Dear Amy: My younger son is 29. We have a good relationship. He lives an hour away and we see each other or talk every few weeks (less often than I’d like), but his mom and I try to respect that he has developed his own circle and his own life.
He is tremendously smart and has a good heart, as well as a straightforward way of dealing with his mother and me about things going on in his life.
I’ve learned to be supportive while not prying.
He’s had some ups and downs in pursuing his profession and after more than a year with his company, he got a nice promotion.
He informed us some months ago that this was coming, but the promotion took time to happen.
I learned the change was official through his announcement on a national online professional networking platform, through which he and I are connected but had not previously directly communicated. (I rarely do, anyway.)
He posted the promotion announcement and in the “comments” section I wrote simply, “Congratulations, and all the best …”
A few hours later he wrote back telling me his promotion was one I had known was coming, and anyway the platform I used was “for professional purposes.” He added that I know how to reach him through other means for personal matters.
He followed with an “LOL,” which took the edge off, maybe a little.
I am feeling somewhat rebuffed and put down.
We are actually in similar fields, and I did mean it at least in part as a professional greeting but, yes, I suppose it was a proud father messaging his son.
Was I wrong to comment in the way I did, since he is my son?
I will make no online response, but would like some insight as to what to say to him when we talk again.
Did I overstep? Did he?
— Puzzled Dad
Dear Puzzled: You are a proud parent, and you responded to this professional announcement in a relatively low-key manner.
However, a professional social networking site might not have been the place to do it.
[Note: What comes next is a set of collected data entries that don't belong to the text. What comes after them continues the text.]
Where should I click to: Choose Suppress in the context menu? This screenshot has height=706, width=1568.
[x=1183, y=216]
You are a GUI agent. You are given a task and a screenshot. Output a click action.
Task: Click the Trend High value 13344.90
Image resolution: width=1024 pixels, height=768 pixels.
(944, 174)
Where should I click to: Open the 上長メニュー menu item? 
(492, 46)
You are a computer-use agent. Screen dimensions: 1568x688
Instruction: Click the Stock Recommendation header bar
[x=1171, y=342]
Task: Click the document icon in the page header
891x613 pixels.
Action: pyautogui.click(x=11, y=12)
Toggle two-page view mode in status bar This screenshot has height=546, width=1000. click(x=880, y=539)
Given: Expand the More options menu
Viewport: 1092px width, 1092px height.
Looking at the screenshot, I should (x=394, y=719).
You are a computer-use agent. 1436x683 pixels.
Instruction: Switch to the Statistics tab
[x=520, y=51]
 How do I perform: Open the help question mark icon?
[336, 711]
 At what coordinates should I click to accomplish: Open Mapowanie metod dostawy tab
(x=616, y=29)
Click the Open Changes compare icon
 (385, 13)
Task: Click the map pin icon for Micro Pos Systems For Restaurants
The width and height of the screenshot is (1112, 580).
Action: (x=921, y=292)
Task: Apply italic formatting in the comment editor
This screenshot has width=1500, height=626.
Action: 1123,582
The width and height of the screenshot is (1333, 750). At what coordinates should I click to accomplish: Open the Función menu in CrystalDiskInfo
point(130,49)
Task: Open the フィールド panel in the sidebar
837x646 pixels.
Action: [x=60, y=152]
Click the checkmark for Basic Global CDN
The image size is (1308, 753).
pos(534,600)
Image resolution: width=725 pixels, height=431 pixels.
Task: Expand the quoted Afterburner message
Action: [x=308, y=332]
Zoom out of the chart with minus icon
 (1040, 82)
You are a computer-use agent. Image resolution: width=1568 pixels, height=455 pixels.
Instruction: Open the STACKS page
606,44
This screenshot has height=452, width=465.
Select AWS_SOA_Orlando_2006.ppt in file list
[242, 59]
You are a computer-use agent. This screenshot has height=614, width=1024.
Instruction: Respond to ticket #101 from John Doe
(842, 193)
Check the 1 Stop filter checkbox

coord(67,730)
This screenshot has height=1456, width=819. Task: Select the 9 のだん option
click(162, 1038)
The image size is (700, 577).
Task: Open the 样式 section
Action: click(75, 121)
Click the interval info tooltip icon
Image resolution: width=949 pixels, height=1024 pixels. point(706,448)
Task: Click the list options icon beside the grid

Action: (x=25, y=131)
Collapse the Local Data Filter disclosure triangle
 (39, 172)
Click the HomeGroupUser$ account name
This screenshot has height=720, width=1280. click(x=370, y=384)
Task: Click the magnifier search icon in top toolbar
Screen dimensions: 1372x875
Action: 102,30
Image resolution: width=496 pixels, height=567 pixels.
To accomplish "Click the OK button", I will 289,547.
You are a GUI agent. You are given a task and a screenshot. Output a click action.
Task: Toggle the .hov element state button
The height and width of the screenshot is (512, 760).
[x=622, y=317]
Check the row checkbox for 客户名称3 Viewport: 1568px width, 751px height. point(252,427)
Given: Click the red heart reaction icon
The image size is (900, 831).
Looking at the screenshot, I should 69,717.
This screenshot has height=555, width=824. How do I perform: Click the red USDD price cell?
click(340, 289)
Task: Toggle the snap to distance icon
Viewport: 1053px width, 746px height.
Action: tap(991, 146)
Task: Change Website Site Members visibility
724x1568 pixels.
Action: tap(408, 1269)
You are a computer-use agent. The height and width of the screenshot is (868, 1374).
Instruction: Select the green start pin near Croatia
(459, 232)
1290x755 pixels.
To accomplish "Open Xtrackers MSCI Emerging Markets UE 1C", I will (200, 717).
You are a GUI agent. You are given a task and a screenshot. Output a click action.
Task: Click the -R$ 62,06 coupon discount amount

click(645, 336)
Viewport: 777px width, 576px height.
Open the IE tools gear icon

Your son seems to have overreacted to your simple comment of congratulations, but he is trying to make a point: Work is work, and family and friends need to stay inside their particular file cabinet.
This is a potentially foolhardy approach, because family and friends, especially those in similar professional fields, increase his own network’s reach and relevance.
You feel self-conscious about this episode, but one way to end it would be to text your son: “I realize I shared my ‘proud Dad’ moment in your office space. Oops, my bad. I promise not to post and share your pictures from Little League (even though your mom wants me to). LOL… hope to see you soon.”
Dear Amy: I have a group of friends who recently attended a hobby retreat. Before the retreat we were informed that one of our members (a person we know) has a nut allergy.
We were told her allergy was environmental and that she could have a reaction just being around nuts.
Well, when I walked into the venue all four of my friends were eating nuts.
When I mentioned the nut allergy, they all laughed.
They knew about it but did not especially like the allergic woman and even questioned the validity of her allergy.
I am so angry at them because I feel that they disregarded the health of the allergic woman.
How do I get over this?
Right now, I am furious.
— Not a Nut
Dear Not a Nut: These people have revealed their disrespectful natures to you. You should be honest with each of them now about how disappointed you are in their behavior, which might have led to a dangerous medical emergency for the allergic person.
I assume you are rethinking your friendship with this group; you certainly should not trust them with any sensitive information, because they seem likely to use it against you.
Dear Amy: I disagree sharply with your advice to “Not his Mother,” the woman whose otherwise adorable husband was a complete kitchen slob.
DO NOT, repeat DO NOT scoop up the rodent droppings and put them in a jar with a sticky note.
Hantavirus is nothing to mess around with. Time to call a qualified exterminator. Put the exterminator’s bill with a sticky note on the husband’s place setting. That just might drive the point home effectively.
— Faithful Reader
Dear Reader: Great advice. Thank you.